Bad guys OK; they just can't be the wrong ones
Jerry Angelo is being hammered for populating the Bears' roster with bad guys like Cedric Benson.
This stirs memories of a conversation I had while working in Rockford during the 1970s.
I was talking with a Hall of Fame high school basketball coach. He was a tall, regal, silver-haired man who looked like an evangelist sitting on the bench in a business suit.
"I have never had criminals on my teams," he said.
A pause followed. He knew I was thinking of a dubious character he coached on a team that qualified for the Elite Eight in the early 1960s.
"Even (name withheld)," the coach said. "He was a criminal, but he was a good criminal."
Folks, fast, get this man a job in the NFL.
Angelo's crime isn't that he adds the occasional bad guy to the Bears' roster. It's that Benson was the wrong bad guy.
Meaning he became a player who made it harder to win with.
If you're going to have a criminal on your team, make sure he's a good criminal. That way he might be an achiever at everything, including football.
Seriously, no NFL team is comprised totally of church-going, law-abiding, society-respecting solid citizens.
There are going to be the Bensons, whom the Bears waived Monday after two recent alcohol-related arrests.

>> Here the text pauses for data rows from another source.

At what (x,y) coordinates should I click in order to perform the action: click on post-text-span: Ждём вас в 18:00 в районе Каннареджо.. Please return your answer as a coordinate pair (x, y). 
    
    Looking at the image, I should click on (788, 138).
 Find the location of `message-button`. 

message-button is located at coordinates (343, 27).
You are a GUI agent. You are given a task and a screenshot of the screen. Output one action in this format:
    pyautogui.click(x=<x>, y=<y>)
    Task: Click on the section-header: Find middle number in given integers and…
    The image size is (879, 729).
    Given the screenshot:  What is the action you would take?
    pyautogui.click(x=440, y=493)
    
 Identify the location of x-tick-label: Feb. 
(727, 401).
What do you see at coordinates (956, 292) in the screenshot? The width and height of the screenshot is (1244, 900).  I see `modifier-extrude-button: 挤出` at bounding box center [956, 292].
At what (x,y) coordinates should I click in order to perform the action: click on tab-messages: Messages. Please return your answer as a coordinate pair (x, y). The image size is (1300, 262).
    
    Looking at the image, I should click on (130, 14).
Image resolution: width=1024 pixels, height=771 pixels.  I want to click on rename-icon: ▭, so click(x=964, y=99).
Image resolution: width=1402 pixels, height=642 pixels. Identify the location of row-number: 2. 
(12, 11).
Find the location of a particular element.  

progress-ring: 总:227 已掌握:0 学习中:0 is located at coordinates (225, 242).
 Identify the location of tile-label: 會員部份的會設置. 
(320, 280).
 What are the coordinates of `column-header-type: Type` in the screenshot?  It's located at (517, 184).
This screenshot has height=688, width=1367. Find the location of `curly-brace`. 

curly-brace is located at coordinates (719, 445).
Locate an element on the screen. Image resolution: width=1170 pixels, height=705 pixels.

There also are going to be the Pacman Joneses, Tank Johnsons, Ray Lewises and Ricky Mannings, all of whom have had brushes with the law.
(If I'm not mistaken, except for Benson so far, each currently has a team willing to employ him, most notably though not exclusively the Dallas Cowboys.)
Anyway, the Ravens won a Super Bowl with Lewis. The Bears went to one with Benson and Manning. The Cowboys hope to with Jones and Johnson.
Since it's unrealistic for a team to have no criminals -- former, present or future -- the goal must be to have good criminals. Those are the ones who don't allow their bad activities to compromise football activities.
Benson's athletic crime was that his off-field transgressions were beginning to interfere with the Bears' on-field aspirations.
If Benson suffered a dozen arrests, served his time and was considered capable of gaining 1,500 yards a season … well, a good guess is he still would be a Bears running back.
But Benson became "bad" by failing to break tackles, being a questionable influence in the locker room, and distracting the Bears from trying to play championship football.
At rookie camp in May, coaches and players had to answer questions about a Benson arrest. At Bears Expo over the weekend, Angelo had to answer questions about another Benson arrest.
Even without being convicted of anything yet, Benson became a "bad criminal" for getting in the way of football at Halas Hall.
The Bears aren't a good enough team to be disturbed while working toward Sept. 7's opening game at Indianapolis.
More significant, Benson hasn't been a good enough football player for his legal entanglements to be tolerated.
As I always say, O.J. Simpson would be playing in the NFL today if he were in his prime and out of jail.
As that wise, old high school basketball evangelist indicated, sports have "good criminals" and "bad criminals."
Jerry Angelo is being hammered because Benson behavior and play conspired to turn him into the latter.